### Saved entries

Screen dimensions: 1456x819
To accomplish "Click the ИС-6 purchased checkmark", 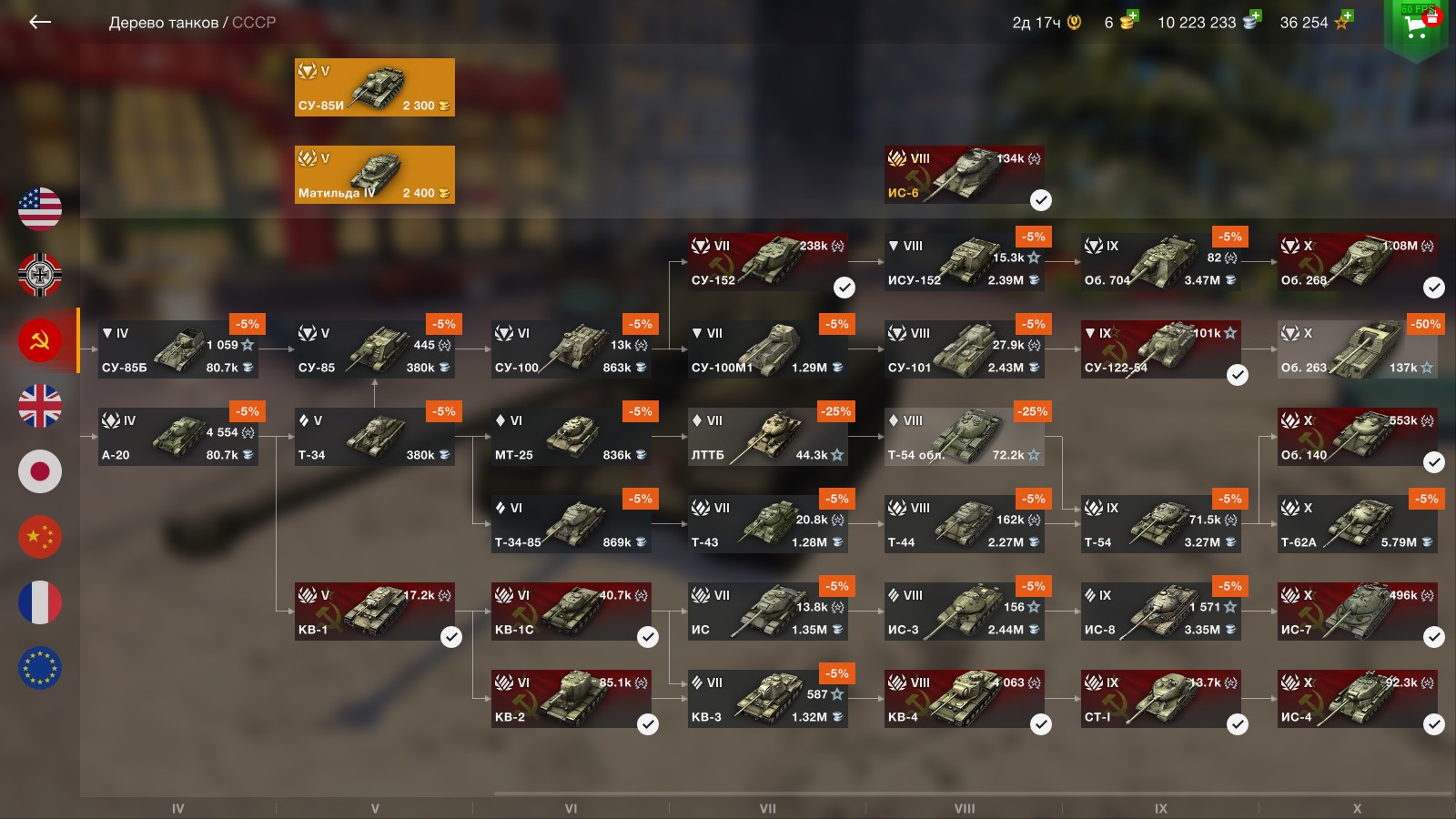I will click(1041, 200).
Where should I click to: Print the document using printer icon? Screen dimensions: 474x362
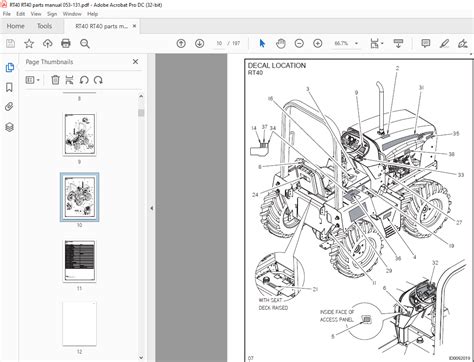[66, 43]
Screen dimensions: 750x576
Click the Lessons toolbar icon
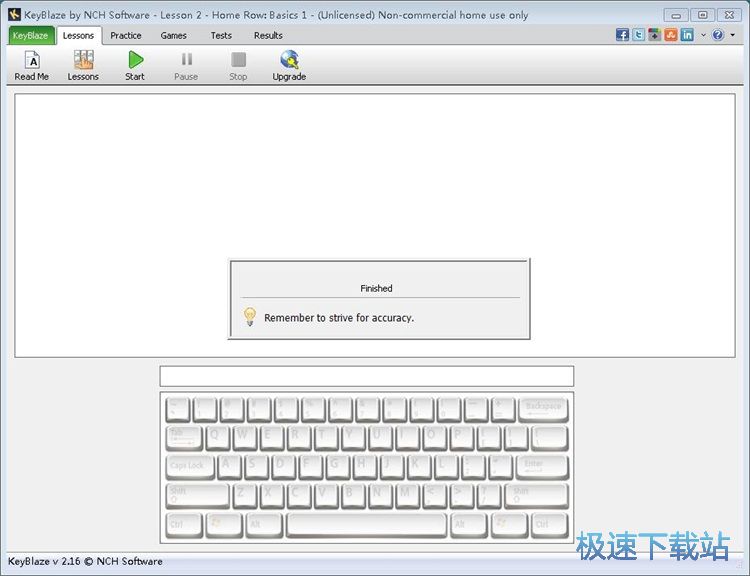83,65
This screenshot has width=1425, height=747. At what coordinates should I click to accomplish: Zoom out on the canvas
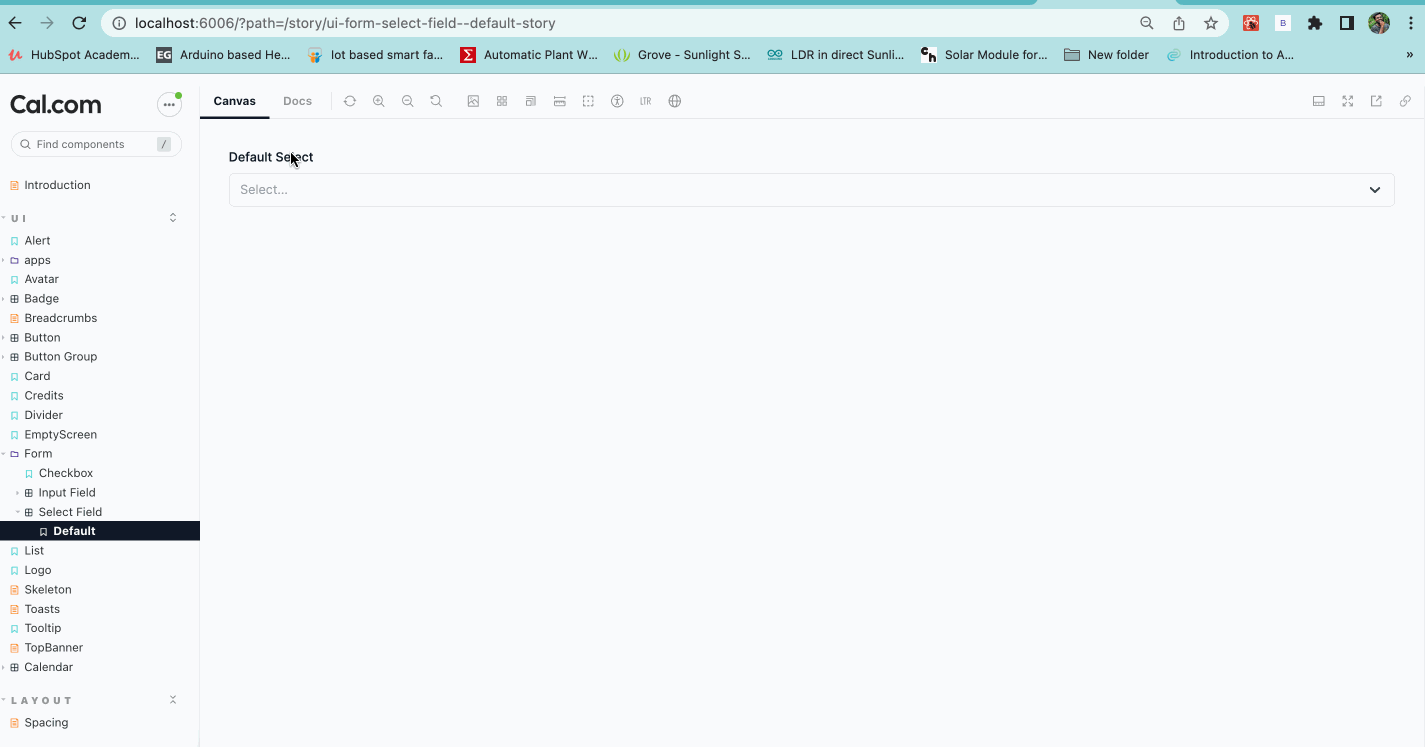[x=407, y=100]
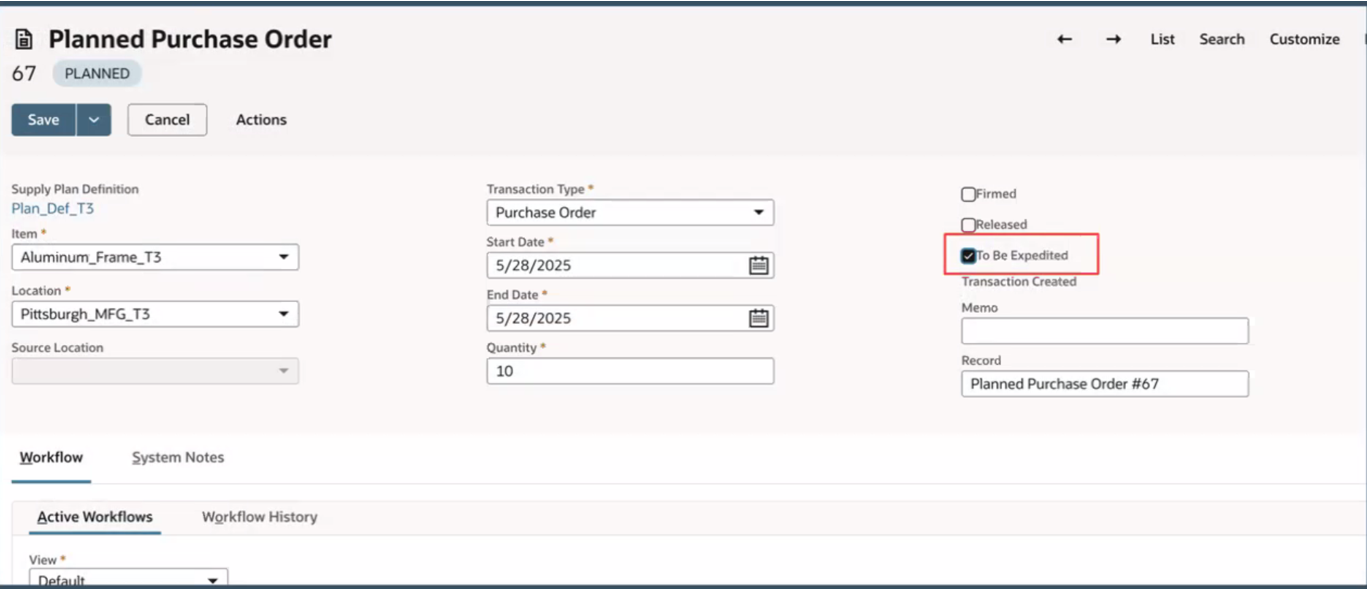Click the next record right arrow
The height and width of the screenshot is (589, 1367).
[x=1113, y=39]
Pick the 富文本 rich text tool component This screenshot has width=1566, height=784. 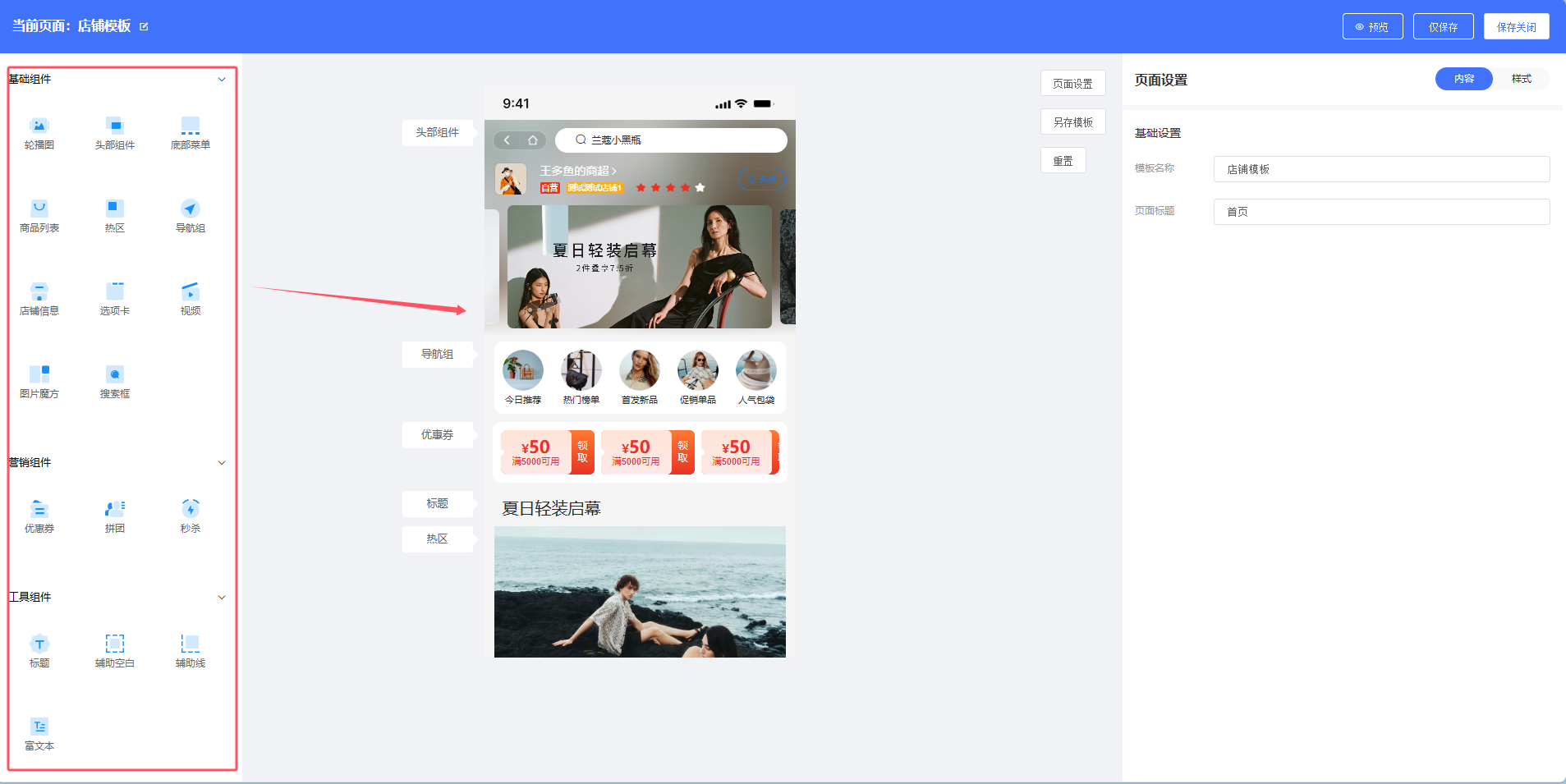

### INSTRUCTIONS FOR THE TASK
Write the lines from the one with "Click the Lessons toolbar icon" through the last line of the entries out again exactly, both ends included, and skip the pictures.

### EXERCISE RESULT
Click the Lessons toolbar icon
83,65
This screenshot has width=1425, height=747. At what coordinates should I click to accomplish: Zoom out on the canvas
[x=407, y=100]
Click the next record right arrow
The height and width of the screenshot is (589, 1367).
[x=1113, y=39]
Pick the 富文本 rich text tool component This screenshot has width=1566, height=784. 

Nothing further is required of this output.